El reino de los cielos es semejante a un padre de familia
que salió muy de mañana a ajustar obreros para trabajar en su viña; habiendo
concertado con los trabajadores que ellos tendrían una moneda por su jornada,
los envió a la viña. Saliendo cerca de la hora tercera del día, vio a otros que
estaban en la plaza ociosos, y les dijo: Id también vosotros para mi viña y os
daré lo que fuere razonable; y ellos para allá se fueron. Salió, aún, en la sexta
y en la novena hora del día, e hizo lo mismo. Y saliendo en la décima primera
hora halló otros que estaban sin hacer nada y les dijo: ¿Por qué estáis aquí
todo el día sin trabajar? Es – dijeron – porque ninguno nos ajustó. Y les dijo:
Id también vosotros a mi viña.
Cuando llegó la tarde, el señor de la viña dijo a
su mayordomo: Llama a los obreros y págales comenzando desde los últimos hasta
los primeros. Aquellos, pues, que habían venido sólo cuando estaba cerca la
décima primera hora, recibieron cada uno una moneda. Los que fueron ajustados
primero, llegando su vez, creyeron que se les daría más, pero no recibieron
sino una moneda cada uno; y recibiéndola murmuraban contra el padre de familia
diciendo: Éstos últimos sólo trabajaron una hora y los has hecho iguales a
nosotros, que cargamos el peso del día y del calor.
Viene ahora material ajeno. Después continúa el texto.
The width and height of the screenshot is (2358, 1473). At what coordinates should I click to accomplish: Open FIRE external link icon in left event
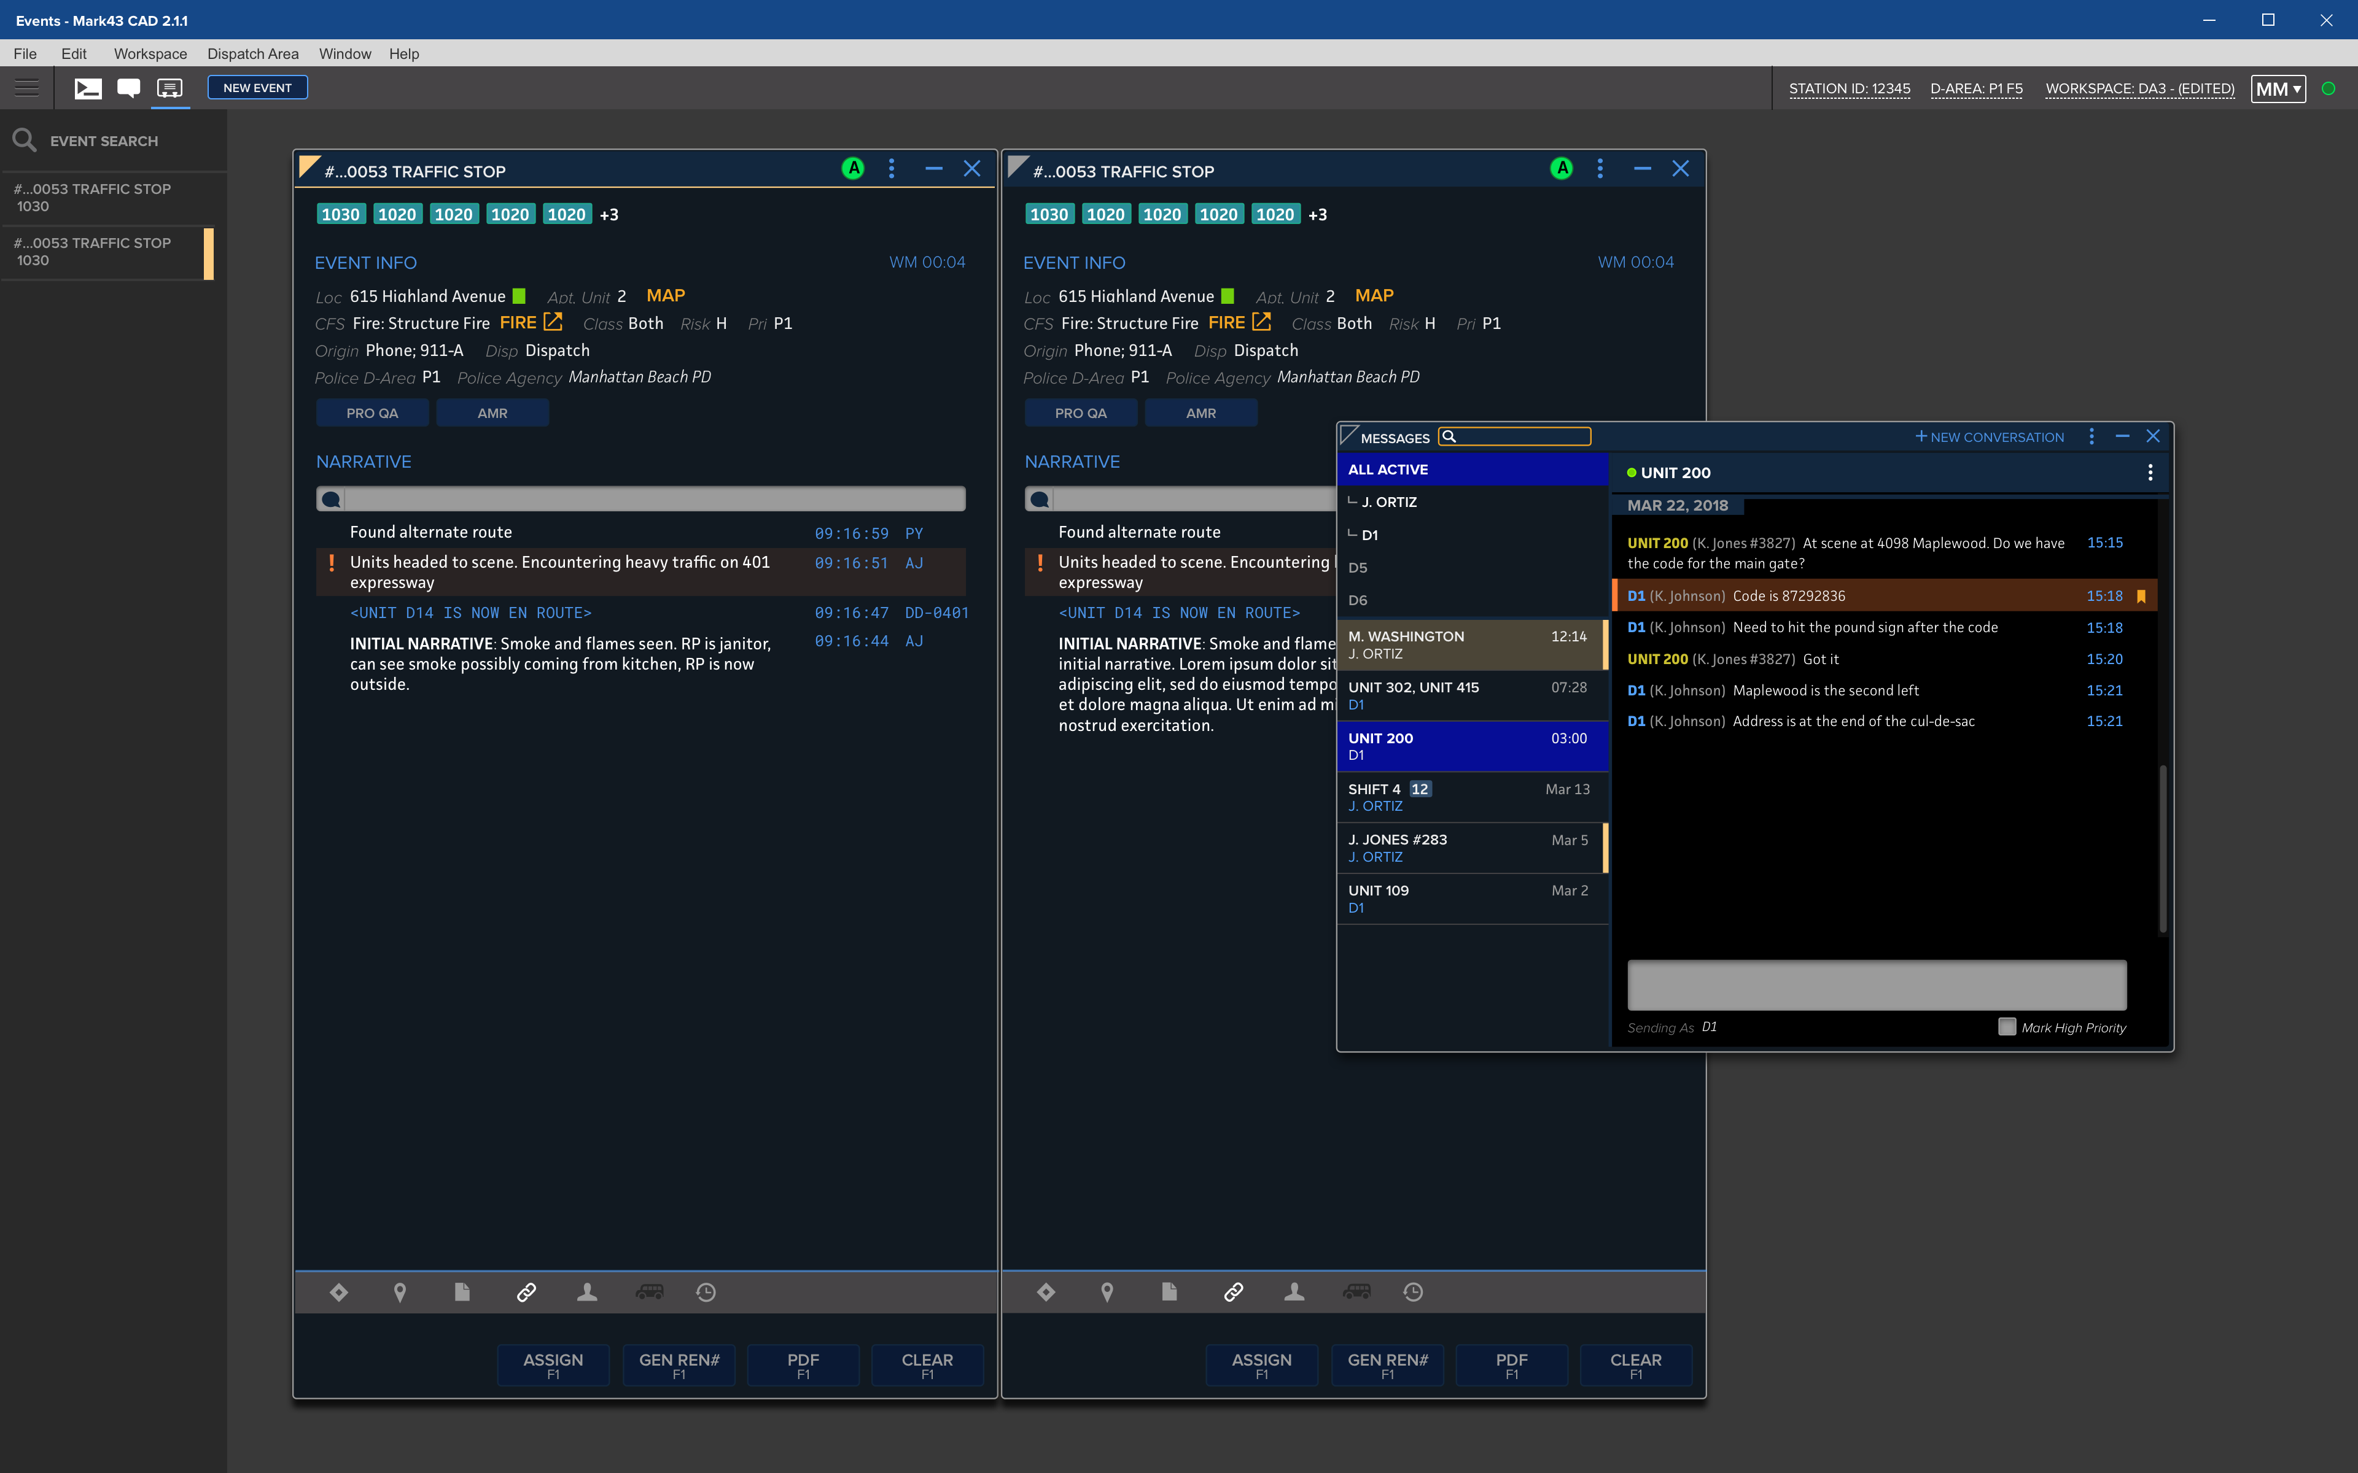553,321
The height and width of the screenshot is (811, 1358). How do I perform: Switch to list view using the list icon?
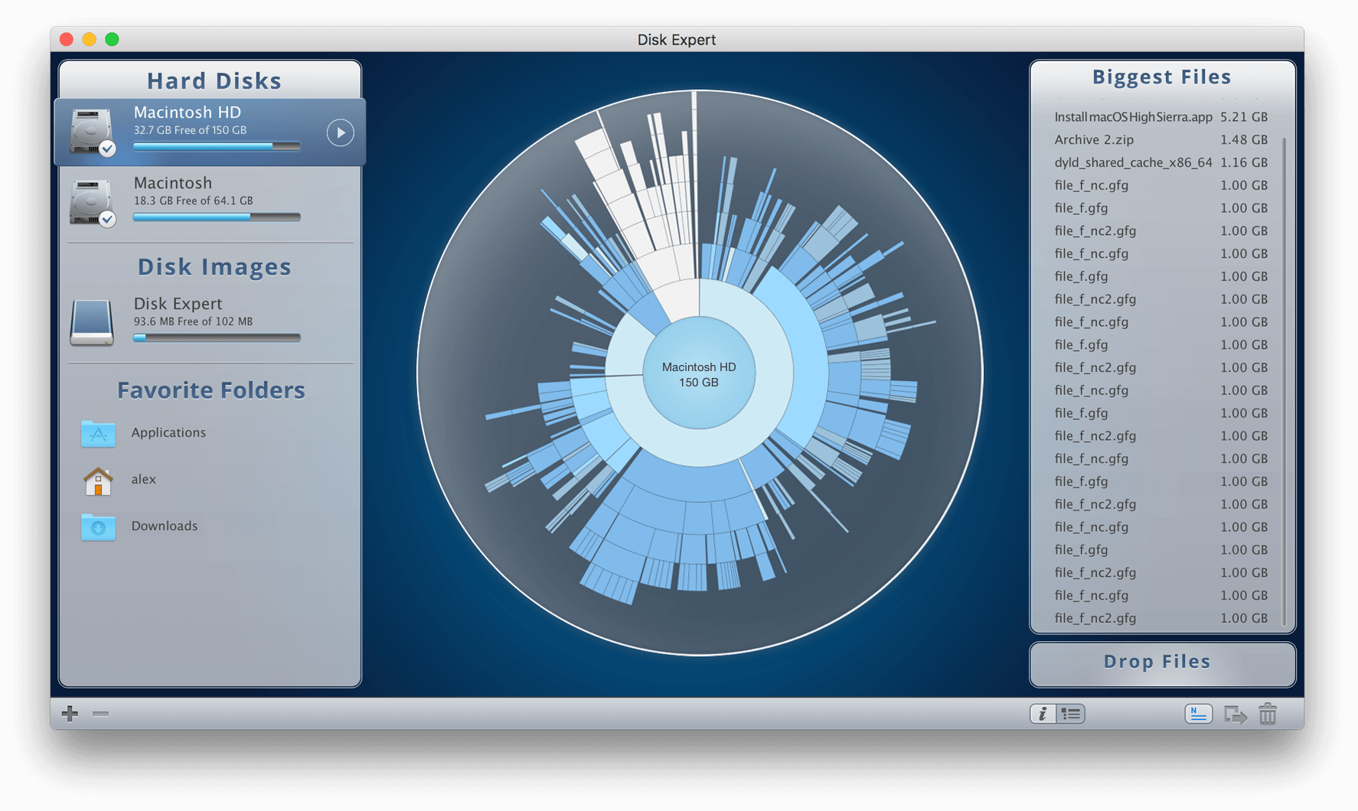[x=1072, y=713]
Más, en respuesta, dijo a uno de ellos: Amigo, no
te hice injusticia; ¿no concertaste conmigo una moneda por tu jornada? Toma lo
que te pertenece y vete; pues quiero dar a este último tanto como a ti. ¿Acaso
no me es lícito hacer lo que quiero con lo mío?
Así, los últimos serán los primeros y los primeros
serán los últimos, porque muchos son llamados, más pocos escogidos. (San Mateo,
cap. XX, v. de 1 a 16).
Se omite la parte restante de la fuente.